Stanbic Bank is the first company in Uganda to be rated by an international credit rating firm. The bank’s recently released financial results for 2017 back up this assertion with Stanbic having posted a record Shs200 billion net profit. It also grew its total asset base by 18 per cent to Shs5.4 trillion. Customer loans and advances grew by 8 per cent which resulted in a market share gain of 19 per cent from 17.8 per cent at the start of the year. Customer deposits also grew by 18 per cent to Shs3.62 trillion from Shs3.06 trillion propelling a gain on market share to approximately 20 per cent of all banking deposits in 2017 from 18.7 per cent at the close of 2016.
A credit rating provides a measurement of creditworthiness of a rated company. Per Fitch, AAA is the highest rating of credit quality which indicates lowest expectation of default risk.
The bank’s issuer default rate (IDR) is constrained by the country rate of B+ rating. The stable rating is based on the bank’s solid financial metrics and limited probability of needing support from, Standard Bank Group, the South Africa-based parent company which owns 80 per cent of Stanbic Uganda. According to the Fitch report, SBU has delivered consistently strong earnings and profitability, underpinned by solid interest and non-interest income generation. Low loan impairment charges and good cost control also underpin performance.
Welcoming Fitch’s assessment, Mr Patrick Mweheire the Stanbic Uganda Chief Executive said, “The rating is a definite validation of the bank’s strength by one of the top international credit rating firms.
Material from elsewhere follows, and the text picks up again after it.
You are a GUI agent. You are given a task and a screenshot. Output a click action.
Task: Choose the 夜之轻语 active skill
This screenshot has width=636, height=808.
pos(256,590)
It should further entrench our stakeholders trust in the bank and the renewed sense of optimism within the international business community of Uganda as an investment destination. All indicators point to a slow but steady economic recovery, with our recent PMI index reading reaffirming this having risen from 51.8 in April to 53.4 in May representing the 16th straight month of growth.
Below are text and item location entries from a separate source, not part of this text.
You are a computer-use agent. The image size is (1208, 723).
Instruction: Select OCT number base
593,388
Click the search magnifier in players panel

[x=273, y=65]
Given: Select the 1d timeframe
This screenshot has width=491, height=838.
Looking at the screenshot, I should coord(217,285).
He added, “While the current pace of recovery is relatively slow, economic activity is expected to pick up in the last quarter. A lot however hinges on the projected closure of some of the major FEED Oil and Gas contracts and the Final Investment Decision which will be taken thereafter. We are optimistic this will be happening within the first quarter of 2019 given the recent signing of the framework contract for the Oil refinery which is one of the major O&G project components.”